The truth is that cupidity, selfishness, envy, malice, lust, vindictiveness, are constant vices of human nature.
It would be hard to find a single instance of a direct assault by positive effort upon poverty, vice, and misery which has not either failed or, if it has not failed directly and entirely, has not entailed other evils greater than the one which it removed.
The yearning after equality [in economic outcome] is the offspring of envy and covetousness, and there is no possible plan for satisfying that yearning which can do aught else than rob A to give to B; consequently all such plans nourish some of the meanest vices of human nature, waste capital, and overthrow civilization.
My patriotism is of the kind which is outraged by the notion that the United States never was a great nation until in a petty three months' campaign it knocked to pieces a poor, decrepit, bankrupt old state like Spain. To hold such an opinion as that is to abandon all American standards, to put shame and scorn on all that our ancestors tried to build up here, and to go over to the standards of which Spain is a representative.

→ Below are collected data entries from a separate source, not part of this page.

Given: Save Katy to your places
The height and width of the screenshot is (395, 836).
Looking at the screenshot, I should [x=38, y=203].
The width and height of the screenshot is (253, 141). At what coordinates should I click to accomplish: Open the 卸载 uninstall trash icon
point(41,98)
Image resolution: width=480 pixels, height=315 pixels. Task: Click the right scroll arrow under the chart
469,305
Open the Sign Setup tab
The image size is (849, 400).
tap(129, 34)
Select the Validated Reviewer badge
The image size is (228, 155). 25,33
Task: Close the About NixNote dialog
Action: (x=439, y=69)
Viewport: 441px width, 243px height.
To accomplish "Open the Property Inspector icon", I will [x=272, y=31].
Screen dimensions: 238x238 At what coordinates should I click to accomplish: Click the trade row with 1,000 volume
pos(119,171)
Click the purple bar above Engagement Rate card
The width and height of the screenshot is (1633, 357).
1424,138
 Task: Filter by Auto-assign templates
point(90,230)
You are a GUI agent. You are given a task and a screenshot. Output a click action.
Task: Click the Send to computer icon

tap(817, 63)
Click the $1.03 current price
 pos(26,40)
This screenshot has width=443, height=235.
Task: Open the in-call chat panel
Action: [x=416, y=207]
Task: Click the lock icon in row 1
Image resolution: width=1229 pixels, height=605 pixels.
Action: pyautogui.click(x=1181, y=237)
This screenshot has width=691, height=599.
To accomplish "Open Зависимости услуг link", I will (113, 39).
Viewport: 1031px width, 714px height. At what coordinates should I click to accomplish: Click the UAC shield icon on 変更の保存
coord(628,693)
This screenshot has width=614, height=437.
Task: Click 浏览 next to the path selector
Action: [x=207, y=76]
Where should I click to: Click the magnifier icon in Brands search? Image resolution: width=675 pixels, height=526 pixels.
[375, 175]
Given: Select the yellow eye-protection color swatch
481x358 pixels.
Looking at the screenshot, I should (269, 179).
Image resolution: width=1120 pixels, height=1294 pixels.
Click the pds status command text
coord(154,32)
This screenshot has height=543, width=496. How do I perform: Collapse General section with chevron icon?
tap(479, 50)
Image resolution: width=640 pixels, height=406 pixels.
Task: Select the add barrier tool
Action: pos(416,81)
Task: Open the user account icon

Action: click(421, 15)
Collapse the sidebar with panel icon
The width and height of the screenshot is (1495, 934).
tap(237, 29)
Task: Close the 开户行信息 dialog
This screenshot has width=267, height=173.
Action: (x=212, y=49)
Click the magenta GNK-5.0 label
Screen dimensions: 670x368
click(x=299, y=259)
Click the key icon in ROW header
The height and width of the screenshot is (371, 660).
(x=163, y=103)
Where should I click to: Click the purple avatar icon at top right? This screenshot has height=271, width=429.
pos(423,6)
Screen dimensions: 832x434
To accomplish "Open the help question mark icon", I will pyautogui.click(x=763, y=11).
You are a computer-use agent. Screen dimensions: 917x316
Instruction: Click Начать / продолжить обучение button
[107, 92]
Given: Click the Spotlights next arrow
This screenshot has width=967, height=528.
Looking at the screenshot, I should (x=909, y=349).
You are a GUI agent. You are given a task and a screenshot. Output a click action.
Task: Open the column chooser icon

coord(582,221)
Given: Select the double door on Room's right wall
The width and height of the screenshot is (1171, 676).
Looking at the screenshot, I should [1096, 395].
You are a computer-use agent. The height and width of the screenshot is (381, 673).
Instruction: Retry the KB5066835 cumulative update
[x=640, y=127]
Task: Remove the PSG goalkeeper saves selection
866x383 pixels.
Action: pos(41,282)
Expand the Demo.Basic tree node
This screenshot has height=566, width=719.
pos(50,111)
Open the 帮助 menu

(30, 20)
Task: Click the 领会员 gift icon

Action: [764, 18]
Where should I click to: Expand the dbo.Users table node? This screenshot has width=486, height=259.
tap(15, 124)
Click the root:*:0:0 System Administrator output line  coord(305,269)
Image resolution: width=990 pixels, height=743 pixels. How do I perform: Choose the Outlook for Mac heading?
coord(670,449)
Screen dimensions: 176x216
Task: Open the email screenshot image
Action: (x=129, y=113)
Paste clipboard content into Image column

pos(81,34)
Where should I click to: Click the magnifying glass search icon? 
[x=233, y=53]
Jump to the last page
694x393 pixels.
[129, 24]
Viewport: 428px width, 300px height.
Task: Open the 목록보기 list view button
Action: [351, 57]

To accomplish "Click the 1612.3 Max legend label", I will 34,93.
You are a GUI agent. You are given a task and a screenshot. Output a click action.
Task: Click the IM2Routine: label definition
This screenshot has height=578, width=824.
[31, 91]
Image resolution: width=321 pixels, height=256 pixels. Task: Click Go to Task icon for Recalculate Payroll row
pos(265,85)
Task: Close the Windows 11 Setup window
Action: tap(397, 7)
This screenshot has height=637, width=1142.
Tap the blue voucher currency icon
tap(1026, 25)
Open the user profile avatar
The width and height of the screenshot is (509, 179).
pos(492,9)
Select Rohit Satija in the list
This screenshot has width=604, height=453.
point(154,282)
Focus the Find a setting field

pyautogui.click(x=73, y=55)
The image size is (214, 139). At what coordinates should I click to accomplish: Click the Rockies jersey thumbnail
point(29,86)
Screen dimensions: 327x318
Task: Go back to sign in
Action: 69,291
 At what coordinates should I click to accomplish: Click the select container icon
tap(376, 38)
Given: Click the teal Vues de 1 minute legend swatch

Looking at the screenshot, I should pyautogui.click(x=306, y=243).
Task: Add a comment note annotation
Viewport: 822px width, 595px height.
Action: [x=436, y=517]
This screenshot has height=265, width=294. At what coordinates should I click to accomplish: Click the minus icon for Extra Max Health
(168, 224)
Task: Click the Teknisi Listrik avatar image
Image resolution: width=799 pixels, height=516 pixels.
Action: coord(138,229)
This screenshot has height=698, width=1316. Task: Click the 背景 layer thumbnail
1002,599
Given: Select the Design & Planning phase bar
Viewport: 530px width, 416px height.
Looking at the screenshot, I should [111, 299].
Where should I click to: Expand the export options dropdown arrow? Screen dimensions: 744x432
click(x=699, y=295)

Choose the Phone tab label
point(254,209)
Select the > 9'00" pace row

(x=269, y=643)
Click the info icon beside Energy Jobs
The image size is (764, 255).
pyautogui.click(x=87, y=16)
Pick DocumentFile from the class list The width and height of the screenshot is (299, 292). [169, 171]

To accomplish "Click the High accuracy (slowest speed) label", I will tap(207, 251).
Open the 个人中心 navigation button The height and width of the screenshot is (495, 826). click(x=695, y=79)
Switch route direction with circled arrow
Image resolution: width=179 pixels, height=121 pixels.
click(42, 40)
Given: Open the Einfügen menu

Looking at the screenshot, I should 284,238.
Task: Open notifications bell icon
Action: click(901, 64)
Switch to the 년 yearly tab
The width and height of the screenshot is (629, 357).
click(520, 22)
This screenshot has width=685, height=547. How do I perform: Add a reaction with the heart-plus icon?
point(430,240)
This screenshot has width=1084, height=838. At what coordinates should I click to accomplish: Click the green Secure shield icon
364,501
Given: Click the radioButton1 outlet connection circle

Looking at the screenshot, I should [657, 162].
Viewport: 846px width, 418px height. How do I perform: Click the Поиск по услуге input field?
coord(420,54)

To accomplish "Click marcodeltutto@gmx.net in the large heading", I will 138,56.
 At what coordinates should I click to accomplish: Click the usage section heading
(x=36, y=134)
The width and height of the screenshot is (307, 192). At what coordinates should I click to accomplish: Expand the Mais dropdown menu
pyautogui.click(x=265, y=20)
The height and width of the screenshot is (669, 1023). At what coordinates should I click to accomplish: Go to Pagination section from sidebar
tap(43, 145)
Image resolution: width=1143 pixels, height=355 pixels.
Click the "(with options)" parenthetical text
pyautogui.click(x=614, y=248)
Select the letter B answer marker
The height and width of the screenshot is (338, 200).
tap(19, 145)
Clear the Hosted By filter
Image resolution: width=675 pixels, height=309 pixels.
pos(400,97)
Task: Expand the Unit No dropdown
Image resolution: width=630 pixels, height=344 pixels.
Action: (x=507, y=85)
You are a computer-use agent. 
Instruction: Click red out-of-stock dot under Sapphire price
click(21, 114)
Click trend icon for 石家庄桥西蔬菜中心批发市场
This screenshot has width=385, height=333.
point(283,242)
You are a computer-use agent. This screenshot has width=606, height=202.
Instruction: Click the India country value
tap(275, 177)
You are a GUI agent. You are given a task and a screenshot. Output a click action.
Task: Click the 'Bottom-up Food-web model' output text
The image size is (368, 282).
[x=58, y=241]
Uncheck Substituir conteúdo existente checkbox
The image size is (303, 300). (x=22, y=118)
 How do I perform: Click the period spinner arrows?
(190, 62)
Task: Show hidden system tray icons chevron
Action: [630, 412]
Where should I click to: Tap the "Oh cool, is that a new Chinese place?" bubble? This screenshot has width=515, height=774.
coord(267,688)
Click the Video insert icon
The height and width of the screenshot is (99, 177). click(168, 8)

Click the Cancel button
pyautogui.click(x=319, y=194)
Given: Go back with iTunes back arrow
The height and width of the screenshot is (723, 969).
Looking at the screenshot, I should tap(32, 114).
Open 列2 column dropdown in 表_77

The waste of capital, in proportion to the total capital, in this country between 1800 and 1850, in the attempts which were made to establish means of communication and transportation, was enormous.
But we have inherited a vast number of social ills which never came from Nature.
They are the complicated products of all the tinkering, muddling, and blundering of social doctors in the past.
The taxing power is especially something after which the reformer's finger always itches.
What is the real relation between happiness and goodness? It is only within a few generations that men have found courage to say that there is none.
The millionaires are a product of natural selection .
.. the naturally selected agents of society for certain work. They get high wages and live in luxury, but the bargain is a good one for society.
If any student of social science comes to appreciate the case of the Forgotten Man, he will become an unflinching advocate of strict scientific thinking in sociology, and a hard-hearted skeptic as regards any scheme of social amelioration. He will always want to know, Who and where is the Forgotten Man in this case, who will have to pay for it all?
Yet we are constantly annoyed, and the legislatures are kept constantly busy, by the people who have made up their minds that it is wise and conducive to happiness to live in a certain way, and who want to compel everybody else to live in their way.
We shall find that every effort to realize equality necessitates a sacrifice of liberty.
There is every indication that we are to see new developments of the power of aggregated capital to serve civilization, and that the new developments will be made right here in America.